Copy every record exactly. Nothing may be skipped.

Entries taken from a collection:
---------------

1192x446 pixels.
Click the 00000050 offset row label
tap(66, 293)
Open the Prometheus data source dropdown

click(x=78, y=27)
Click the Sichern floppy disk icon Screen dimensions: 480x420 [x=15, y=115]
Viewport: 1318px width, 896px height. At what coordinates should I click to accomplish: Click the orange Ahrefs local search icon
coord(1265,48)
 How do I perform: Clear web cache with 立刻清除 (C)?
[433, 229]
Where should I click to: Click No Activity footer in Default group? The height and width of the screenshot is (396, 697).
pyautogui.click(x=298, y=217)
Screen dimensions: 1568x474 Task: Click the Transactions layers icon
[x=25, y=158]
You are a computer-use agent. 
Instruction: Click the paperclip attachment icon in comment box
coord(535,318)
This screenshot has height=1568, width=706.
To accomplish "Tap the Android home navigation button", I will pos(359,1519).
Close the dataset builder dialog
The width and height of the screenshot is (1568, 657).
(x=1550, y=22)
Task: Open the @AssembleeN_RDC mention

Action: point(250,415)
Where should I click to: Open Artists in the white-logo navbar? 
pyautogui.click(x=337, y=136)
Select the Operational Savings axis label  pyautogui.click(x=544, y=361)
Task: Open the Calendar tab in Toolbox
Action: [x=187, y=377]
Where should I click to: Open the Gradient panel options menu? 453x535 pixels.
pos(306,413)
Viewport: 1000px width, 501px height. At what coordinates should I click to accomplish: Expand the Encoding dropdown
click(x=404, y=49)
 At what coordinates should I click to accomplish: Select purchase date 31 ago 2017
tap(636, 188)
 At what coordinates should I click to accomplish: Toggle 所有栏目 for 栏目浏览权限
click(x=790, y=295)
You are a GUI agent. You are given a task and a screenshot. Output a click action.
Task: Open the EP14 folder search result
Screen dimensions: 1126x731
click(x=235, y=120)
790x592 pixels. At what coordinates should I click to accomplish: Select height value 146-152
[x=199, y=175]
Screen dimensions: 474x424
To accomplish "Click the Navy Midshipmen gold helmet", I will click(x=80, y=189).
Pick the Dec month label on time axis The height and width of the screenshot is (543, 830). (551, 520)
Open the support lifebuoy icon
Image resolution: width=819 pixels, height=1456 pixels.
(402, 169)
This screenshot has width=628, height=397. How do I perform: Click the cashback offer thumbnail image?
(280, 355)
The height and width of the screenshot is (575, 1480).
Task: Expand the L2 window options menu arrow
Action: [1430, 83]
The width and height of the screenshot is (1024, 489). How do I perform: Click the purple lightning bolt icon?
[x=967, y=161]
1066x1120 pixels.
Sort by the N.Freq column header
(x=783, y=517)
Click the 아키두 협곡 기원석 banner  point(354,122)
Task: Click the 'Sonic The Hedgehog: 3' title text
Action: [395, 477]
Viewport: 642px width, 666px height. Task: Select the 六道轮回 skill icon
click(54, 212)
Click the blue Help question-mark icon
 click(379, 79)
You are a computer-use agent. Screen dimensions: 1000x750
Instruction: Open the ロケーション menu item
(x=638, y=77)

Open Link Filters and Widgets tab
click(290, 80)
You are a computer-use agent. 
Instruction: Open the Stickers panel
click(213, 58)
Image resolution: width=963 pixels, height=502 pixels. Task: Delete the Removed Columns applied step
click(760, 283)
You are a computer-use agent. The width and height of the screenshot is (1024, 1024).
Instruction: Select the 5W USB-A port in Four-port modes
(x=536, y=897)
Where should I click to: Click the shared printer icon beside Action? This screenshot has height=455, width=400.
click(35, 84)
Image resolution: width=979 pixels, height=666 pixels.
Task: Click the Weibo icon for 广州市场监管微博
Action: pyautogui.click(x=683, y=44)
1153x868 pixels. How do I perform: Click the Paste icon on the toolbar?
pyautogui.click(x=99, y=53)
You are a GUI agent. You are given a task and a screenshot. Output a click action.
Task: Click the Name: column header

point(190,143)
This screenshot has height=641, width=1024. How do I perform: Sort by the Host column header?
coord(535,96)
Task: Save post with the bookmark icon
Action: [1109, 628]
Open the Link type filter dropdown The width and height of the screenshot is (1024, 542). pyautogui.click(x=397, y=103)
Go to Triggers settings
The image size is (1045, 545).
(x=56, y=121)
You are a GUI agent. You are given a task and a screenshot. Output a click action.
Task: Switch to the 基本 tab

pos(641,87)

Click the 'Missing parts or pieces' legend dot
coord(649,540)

---------------

— TASK SOLUTION —
1192x446 pixels.
Click the 00000050 offset row label
tap(66, 293)
Open the Prometheus data source dropdown

click(x=78, y=27)
Click the Sichern floppy disk icon Screen dimensions: 480x420 [x=15, y=115]
Viewport: 1318px width, 896px height. At what coordinates should I click to accomplish: Click the orange Ahrefs local search icon
coord(1265,48)
 How do I perform: Clear web cache with 立刻清除 (C)?
[433, 229]
Where should I click to: Click No Activity footer in Default group? The height and width of the screenshot is (396, 697).
pyautogui.click(x=298, y=217)
Screen dimensions: 1568x474 Task: Click the Transactions layers icon
[x=25, y=158]
You are a computer-use agent. 
Instruction: Click the paperclip attachment icon in comment box
coord(535,318)
This screenshot has height=1568, width=706.
To accomplish "Tap the Android home navigation button", I will pos(359,1519).
Close the dataset builder dialog
The width and height of the screenshot is (1568, 657).
(x=1550, y=22)
Task: Open the @AssembleeN_RDC mention

Action: point(250,415)
Where should I click to: Open Artists in the white-logo navbar? 
pyautogui.click(x=337, y=136)
Select the Operational Savings axis label  pyautogui.click(x=544, y=361)
Task: Open the Calendar tab in Toolbox
Action: [x=187, y=377]
Where should I click to: Open the Gradient panel options menu? 453x535 pixels.
pos(306,413)
Viewport: 1000px width, 501px height. At what coordinates should I click to accomplish: Expand the Encoding dropdown
click(x=404, y=49)
 At what coordinates should I click to accomplish: Select purchase date 31 ago 2017
tap(636, 188)
 At what coordinates should I click to accomplish: Toggle 所有栏目 for 栏目浏览权限
click(x=790, y=295)
You are a GUI agent. You are given a task and a screenshot. Output a click action.
Task: Open the EP14 folder search result
Screen dimensions: 1126x731
click(x=235, y=120)
790x592 pixels. At what coordinates should I click to accomplish: Select height value 146-152
[x=199, y=175]
Screen dimensions: 474x424
To accomplish "Click the Navy Midshipmen gold helmet", I will click(x=80, y=189).
Pick the Dec month label on time axis The height and width of the screenshot is (543, 830). (551, 520)
Open the support lifebuoy icon
Image resolution: width=819 pixels, height=1456 pixels.
(402, 169)
This screenshot has width=628, height=397. How do I perform: Click the cashback offer thumbnail image?
(280, 355)
The height and width of the screenshot is (575, 1480).
Task: Expand the L2 window options menu arrow
Action: [1430, 83]
The width and height of the screenshot is (1024, 489). How do I perform: Click the purple lightning bolt icon?
[x=967, y=161]
1066x1120 pixels.
Sort by the N.Freq column header
(x=783, y=517)
Click the 아키두 협곡 기원석 banner  point(354,122)
Task: Click the 'Sonic The Hedgehog: 3' title text
Action: [395, 477]
Viewport: 642px width, 666px height. Task: Select the 六道轮回 skill icon
click(54, 212)
Click the blue Help question-mark icon
 click(379, 79)
You are a computer-use agent. Screen dimensions: 1000x750
Instruction: Open the ロケーション menu item
(x=638, y=77)

Open Link Filters and Widgets tab
click(290, 80)
You are a computer-use agent. 
Instruction: Open the Stickers panel
click(213, 58)
Image resolution: width=963 pixels, height=502 pixels. Task: Delete the Removed Columns applied step
click(760, 283)
You are a computer-use agent. The width and height of the screenshot is (1024, 1024).
Instruction: Select the 5W USB-A port in Four-port modes
(x=536, y=897)
Where should I click to: Click the shared printer icon beside Action? This screenshot has height=455, width=400.
click(35, 84)
Image resolution: width=979 pixels, height=666 pixels.
Task: Click the Weibo icon for 广州市场监管微博
Action: pyautogui.click(x=683, y=44)
1153x868 pixels. How do I perform: Click the Paste icon on the toolbar?
pyautogui.click(x=99, y=53)
You are a GUI agent. You are given a task and a screenshot. Output a click action.
Task: Click the Name: column header

point(190,143)
This screenshot has height=641, width=1024. How do I perform: Sort by the Host column header?
coord(535,96)
Task: Save post with the bookmark icon
Action: [1109, 628]
Open the Link type filter dropdown The width and height of the screenshot is (1024, 542). pyautogui.click(x=397, y=103)
Go to Triggers settings
The image size is (1045, 545).
(x=56, y=121)
You are a GUI agent. You are given a task and a screenshot. Output a click action.
Task: Switch to the 基本 tab

pos(641,87)

Click the 'Missing parts or pieces' legend dot
coord(649,540)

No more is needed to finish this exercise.